教会と俗世:錯綜感

小著ながらこれはなかなか興味深い一冊。フランツ・フェルデン『中世ヨーロッパの教会と俗世』(甚野尚志編、山川出版社)。マインツ大学の歴史学教授による日本での講演をまとめたものということだけれど、収録されている三つの講義はそれぞれ12世紀の女子修道院、聖堂参事会、アヴィニョン教皇庁など、どれも内実があまり知られていない(と思われる)事象を扱った貴重な内容だ。最初に編者による解説があって、これが端的なまとめになっているのだけれど、実際の本文になると、なかなか歴史事象というものがすんなりと一筋縄ではまとまらないことを改めて感じさせる。たとえば最初の女子修道院。12世紀初頭ごろにはいったん男女共生の修道院(プレモントレ会とか)が登場しながら、すぐにそれは廃止され、その記憶すらも消去されるという話や、シトー会の周辺というのが以外に様々な動きを見せて、シトー会の女子修道院の実体というのがとても多義的だというあたりの話など、なにやらとても錯綜した感覚だ。

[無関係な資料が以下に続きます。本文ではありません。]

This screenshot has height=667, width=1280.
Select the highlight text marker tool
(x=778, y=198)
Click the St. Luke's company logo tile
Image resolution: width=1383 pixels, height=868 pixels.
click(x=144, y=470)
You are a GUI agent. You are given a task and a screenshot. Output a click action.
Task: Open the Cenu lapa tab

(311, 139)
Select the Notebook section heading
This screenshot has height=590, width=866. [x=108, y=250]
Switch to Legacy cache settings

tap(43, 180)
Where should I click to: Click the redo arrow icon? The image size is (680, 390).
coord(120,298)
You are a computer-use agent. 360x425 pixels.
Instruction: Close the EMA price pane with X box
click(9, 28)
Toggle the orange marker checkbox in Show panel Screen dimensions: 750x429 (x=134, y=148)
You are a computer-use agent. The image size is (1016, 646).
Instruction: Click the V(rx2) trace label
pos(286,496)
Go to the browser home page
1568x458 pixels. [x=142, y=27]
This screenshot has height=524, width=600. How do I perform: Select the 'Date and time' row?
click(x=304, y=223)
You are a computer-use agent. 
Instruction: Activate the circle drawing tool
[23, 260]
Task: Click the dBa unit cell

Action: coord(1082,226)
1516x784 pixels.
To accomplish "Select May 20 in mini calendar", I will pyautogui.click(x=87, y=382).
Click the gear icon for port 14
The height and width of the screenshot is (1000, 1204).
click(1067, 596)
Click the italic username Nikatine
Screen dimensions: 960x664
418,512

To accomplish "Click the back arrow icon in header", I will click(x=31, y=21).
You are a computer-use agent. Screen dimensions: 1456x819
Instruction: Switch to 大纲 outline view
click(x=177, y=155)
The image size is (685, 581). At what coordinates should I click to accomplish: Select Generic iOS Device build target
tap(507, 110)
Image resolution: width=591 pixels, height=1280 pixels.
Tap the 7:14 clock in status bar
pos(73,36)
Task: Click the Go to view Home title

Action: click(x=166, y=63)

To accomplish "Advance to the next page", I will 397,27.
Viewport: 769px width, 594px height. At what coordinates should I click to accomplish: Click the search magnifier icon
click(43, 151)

聖堂参事会もしかりで、修道院との関係などの話は興味深いものの、なにやらよくわからなかったり(苦笑)。アヴィニョンの教皇庁も、従来の確固たる権力機構というイメージは修正を強いられているらしい。そのあたりを読み解く鍵は国王との関係だともいう。うーん、このあたりはなかなかに興味深い。巻末には結構充実した参考文献も。